PROBLEMS AND TASKS:
1. According to the account of the writing assignment, what did the writer's knowledge for the story consist of?
2. Pull out every line of the listing that contains the string "Wind".

TEXT TO READ:
So for our VP Writing Assignment, I was to write a hard science fiction story about global warming. It had to be a positive, inspiring story. And it had to include a stomach. A disembodied stomach. Don’t ask. I don’t know how to write a hard science fiction story. Yes, I’ve written scifi before, but hard scifi? I hadn’t the faintest clue how to begin. And all I know about global warming is that polar bears hate us now for shrinking the ice caps. That’s it. That’s all. And how the hell am I supposed to write about a stomach?!

When I wrote it, I didn’t know what the hell I was talking about. I couldn’t even edit it–it took me so long, when it came time to turn it in, all I had was a first draft. In my opinion, it sucked. It sucked on cheese, it sucked on toast, it sucked on crackers, it sucked, sucked, sucked. And as we read it, I had to admit, I got emotional, because to me everyone else’s stories was so much better than mine, because I didn’t have a fricken clue what I was doing. And then, worse of all, we posted our stories on the wall. So everyone could read it. Everyone.

And you know what? A lot of people came up to me. And they said, “LaShawn, that’s an awesome story.” “That beginning? How did you do that beginning?” “I love how you ended it. Awesome image.” “Great story.”

All that story knowledge consisted of a weird tidbit my mother in law shared and a couple of facts I read from Wikipedia. Everything else was “What if…what if….”

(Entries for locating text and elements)
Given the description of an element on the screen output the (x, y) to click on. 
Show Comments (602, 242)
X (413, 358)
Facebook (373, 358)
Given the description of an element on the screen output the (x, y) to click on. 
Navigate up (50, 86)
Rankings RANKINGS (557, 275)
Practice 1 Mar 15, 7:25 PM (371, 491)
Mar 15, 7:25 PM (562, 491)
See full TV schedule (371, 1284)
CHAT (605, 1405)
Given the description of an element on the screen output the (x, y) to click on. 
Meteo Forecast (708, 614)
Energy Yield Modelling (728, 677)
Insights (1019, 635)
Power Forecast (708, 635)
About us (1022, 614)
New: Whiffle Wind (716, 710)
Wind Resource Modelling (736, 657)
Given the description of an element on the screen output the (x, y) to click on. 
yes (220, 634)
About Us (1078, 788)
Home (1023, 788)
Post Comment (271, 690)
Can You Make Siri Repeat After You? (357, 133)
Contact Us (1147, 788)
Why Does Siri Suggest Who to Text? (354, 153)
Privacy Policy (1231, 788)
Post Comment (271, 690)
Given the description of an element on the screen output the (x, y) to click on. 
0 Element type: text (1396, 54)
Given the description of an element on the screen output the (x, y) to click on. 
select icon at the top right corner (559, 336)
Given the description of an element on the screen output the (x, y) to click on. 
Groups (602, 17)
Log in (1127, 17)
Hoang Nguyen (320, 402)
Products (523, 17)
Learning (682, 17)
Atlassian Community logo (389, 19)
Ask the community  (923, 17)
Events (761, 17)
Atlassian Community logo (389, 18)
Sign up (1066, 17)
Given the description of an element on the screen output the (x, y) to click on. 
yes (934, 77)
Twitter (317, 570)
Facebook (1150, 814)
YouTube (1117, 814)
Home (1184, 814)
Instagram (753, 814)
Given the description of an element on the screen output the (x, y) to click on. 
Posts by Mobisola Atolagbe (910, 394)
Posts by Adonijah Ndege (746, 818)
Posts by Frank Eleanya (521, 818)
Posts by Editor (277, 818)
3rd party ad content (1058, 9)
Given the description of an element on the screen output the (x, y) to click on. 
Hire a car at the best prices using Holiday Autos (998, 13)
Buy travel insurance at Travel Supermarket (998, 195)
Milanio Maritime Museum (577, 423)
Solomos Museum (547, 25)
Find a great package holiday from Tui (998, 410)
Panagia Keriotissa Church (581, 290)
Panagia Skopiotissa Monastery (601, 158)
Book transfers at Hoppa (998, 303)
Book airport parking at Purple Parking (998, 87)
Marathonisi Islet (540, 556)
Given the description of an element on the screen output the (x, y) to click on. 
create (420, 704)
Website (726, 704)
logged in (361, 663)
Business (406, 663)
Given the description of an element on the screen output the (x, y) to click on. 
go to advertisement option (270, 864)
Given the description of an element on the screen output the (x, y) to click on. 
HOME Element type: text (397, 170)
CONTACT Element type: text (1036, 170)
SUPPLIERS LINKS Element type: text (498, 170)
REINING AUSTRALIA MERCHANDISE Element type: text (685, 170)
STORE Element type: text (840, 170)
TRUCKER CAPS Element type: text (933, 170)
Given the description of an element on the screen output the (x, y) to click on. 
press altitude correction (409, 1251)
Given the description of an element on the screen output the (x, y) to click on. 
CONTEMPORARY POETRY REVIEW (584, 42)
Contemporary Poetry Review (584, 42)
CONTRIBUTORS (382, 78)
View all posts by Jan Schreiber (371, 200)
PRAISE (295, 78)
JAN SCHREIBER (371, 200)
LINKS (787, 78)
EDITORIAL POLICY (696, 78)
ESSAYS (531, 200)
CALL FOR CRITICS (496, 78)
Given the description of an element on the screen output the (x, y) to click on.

ANSWERS PROVIDED:
1. A weird tidbit from the writer's mother-in-law and a couple of facts read on Wikipedia.

2.
New: Whiffle Wind (716, 710)
Wind Resource Modelling (736, 657)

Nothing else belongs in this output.